*** Material for this exercise ***

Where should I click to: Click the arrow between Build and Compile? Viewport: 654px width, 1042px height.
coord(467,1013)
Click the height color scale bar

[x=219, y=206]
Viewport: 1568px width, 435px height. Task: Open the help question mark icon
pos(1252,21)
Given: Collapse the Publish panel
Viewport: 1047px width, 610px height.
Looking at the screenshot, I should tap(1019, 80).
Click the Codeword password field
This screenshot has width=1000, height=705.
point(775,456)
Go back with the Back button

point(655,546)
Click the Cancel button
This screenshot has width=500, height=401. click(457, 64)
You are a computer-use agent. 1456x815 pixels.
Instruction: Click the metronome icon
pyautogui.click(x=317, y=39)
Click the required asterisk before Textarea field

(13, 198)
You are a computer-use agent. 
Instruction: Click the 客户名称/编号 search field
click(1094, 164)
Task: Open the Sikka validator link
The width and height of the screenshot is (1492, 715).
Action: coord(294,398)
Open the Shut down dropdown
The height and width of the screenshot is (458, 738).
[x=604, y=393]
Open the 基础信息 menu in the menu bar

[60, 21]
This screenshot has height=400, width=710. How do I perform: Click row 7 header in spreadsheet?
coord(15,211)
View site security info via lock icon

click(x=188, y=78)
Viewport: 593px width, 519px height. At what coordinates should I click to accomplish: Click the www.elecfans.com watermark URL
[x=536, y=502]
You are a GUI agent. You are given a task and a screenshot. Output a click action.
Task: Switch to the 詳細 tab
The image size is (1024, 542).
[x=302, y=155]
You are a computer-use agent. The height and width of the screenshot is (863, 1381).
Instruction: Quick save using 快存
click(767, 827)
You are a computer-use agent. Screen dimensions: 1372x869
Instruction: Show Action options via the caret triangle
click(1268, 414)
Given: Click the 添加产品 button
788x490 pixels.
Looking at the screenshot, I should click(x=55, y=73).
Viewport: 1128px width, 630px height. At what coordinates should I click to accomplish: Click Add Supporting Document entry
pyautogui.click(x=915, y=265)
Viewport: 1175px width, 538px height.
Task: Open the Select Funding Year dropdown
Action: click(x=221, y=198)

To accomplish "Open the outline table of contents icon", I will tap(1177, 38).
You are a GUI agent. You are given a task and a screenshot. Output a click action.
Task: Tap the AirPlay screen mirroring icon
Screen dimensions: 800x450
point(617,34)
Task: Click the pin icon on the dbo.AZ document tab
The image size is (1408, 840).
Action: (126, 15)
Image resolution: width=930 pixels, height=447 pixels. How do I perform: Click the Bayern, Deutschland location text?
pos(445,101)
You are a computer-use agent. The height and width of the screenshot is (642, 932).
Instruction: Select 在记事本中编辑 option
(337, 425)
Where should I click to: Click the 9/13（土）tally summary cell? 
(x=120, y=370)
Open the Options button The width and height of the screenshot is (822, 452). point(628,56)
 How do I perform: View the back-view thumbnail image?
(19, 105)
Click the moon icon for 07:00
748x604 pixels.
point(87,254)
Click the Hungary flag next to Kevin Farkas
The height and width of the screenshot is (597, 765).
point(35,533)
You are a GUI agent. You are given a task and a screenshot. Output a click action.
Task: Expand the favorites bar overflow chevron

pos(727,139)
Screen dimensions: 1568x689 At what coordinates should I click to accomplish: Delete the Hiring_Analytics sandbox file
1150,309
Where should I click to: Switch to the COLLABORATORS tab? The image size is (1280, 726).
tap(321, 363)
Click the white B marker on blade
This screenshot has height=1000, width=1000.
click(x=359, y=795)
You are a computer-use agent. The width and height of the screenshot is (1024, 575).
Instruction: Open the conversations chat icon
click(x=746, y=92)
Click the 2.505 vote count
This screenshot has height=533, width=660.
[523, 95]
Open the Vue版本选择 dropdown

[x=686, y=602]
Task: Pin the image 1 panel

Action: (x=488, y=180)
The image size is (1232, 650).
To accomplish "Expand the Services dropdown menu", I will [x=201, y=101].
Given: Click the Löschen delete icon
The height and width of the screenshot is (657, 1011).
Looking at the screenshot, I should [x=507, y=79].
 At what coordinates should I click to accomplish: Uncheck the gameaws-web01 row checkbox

*** End of Material for this exercise ***

* **What the task requires**
Provide all the records again, word for word.

* **Problem solution**
Where should I click to: Click the arrow between Build and Compile? Viewport: 654px width, 1042px height.
coord(467,1013)
Click the height color scale bar

[x=219, y=206]
Viewport: 1568px width, 435px height. Task: Open the help question mark icon
pos(1252,21)
Given: Collapse the Publish panel
Viewport: 1047px width, 610px height.
Looking at the screenshot, I should tap(1019, 80).
Click the Codeword password field
This screenshot has width=1000, height=705.
point(775,456)
Go back with the Back button

point(655,546)
Click the Cancel button
This screenshot has width=500, height=401. click(457, 64)
You are a computer-use agent. 1456x815 pixels.
Instruction: Click the metronome icon
pyautogui.click(x=317, y=39)
Click the required asterisk before Textarea field

(13, 198)
You are a computer-use agent. 
Instruction: Click the 客户名称/编号 search field
click(1094, 164)
Task: Open the Sikka validator link
The width and height of the screenshot is (1492, 715).
Action: coord(294,398)
Open the Shut down dropdown
The height and width of the screenshot is (458, 738).
[x=604, y=393]
Open the 基础信息 menu in the menu bar

[60, 21]
This screenshot has height=400, width=710. How do I perform: Click row 7 header in spreadsheet?
coord(15,211)
View site security info via lock icon

click(x=188, y=78)
Viewport: 593px width, 519px height. At what coordinates should I click to accomplish: Click the www.elecfans.com watermark URL
[x=536, y=502]
You are a GUI agent. You are given a task and a screenshot. Output a click action.
Task: Switch to the 詳細 tab
The image size is (1024, 542).
[x=302, y=155]
You are a computer-use agent. The height and width of the screenshot is (863, 1381).
Instruction: Quick save using 快存
click(767, 827)
You are a computer-use agent. Screen dimensions: 1372x869
Instruction: Show Action options via the caret triangle
click(1268, 414)
Given: Click the 添加产品 button
788x490 pixels.
Looking at the screenshot, I should click(x=55, y=73).
Viewport: 1128px width, 630px height. At what coordinates should I click to accomplish: Click Add Supporting Document entry
pyautogui.click(x=915, y=265)
Viewport: 1175px width, 538px height.
Task: Open the Select Funding Year dropdown
Action: click(x=221, y=198)

To accomplish "Open the outline table of contents icon", I will tap(1177, 38).
You are a GUI agent. You are given a task and a screenshot. Output a click action.
Task: Tap the AirPlay screen mirroring icon
Screen dimensions: 800x450
point(617,34)
Task: Click the pin icon on the dbo.AZ document tab
The image size is (1408, 840).
Action: (126, 15)
Image resolution: width=930 pixels, height=447 pixels. How do I perform: Click the Bayern, Deutschland location text?
pos(445,101)
You are a computer-use agent. The height and width of the screenshot is (642, 932).
Instruction: Select 在记事本中编辑 option
(337, 425)
Where should I click to: Click the 9/13（土）tally summary cell? 
(x=120, y=370)
Open the Options button The width and height of the screenshot is (822, 452). point(628,56)
 How do I perform: View the back-view thumbnail image?
(19, 105)
Click the moon icon for 07:00
748x604 pixels.
point(87,254)
Click the Hungary flag next to Kevin Farkas
The height and width of the screenshot is (597, 765).
point(35,533)
You are a GUI agent. You are given a task and a screenshot. Output a click action.
Task: Expand the favorites bar overflow chevron

pos(727,139)
Screen dimensions: 1568x689 At what coordinates should I click to accomplish: Delete the Hiring_Analytics sandbox file
1150,309
Where should I click to: Switch to the COLLABORATORS tab? The image size is (1280, 726).
tap(321, 363)
Click the white B marker on blade
This screenshot has height=1000, width=1000.
click(x=359, y=795)
You are a computer-use agent. The width and height of the screenshot is (1024, 575).
Instruction: Open the conversations chat icon
click(x=746, y=92)
Click the 2.505 vote count
This screenshot has height=533, width=660.
[523, 95]
Open the Vue版本选择 dropdown

[x=686, y=602]
Task: Pin the image 1 panel

Action: (x=488, y=180)
The image size is (1232, 650).
To accomplish "Expand the Services dropdown menu", I will [x=201, y=101].
Given: Click the Löschen delete icon
The height and width of the screenshot is (657, 1011).
Looking at the screenshot, I should [x=507, y=79].
 At what coordinates should I click to accomplish: Uncheck the gameaws-web01 row checkbox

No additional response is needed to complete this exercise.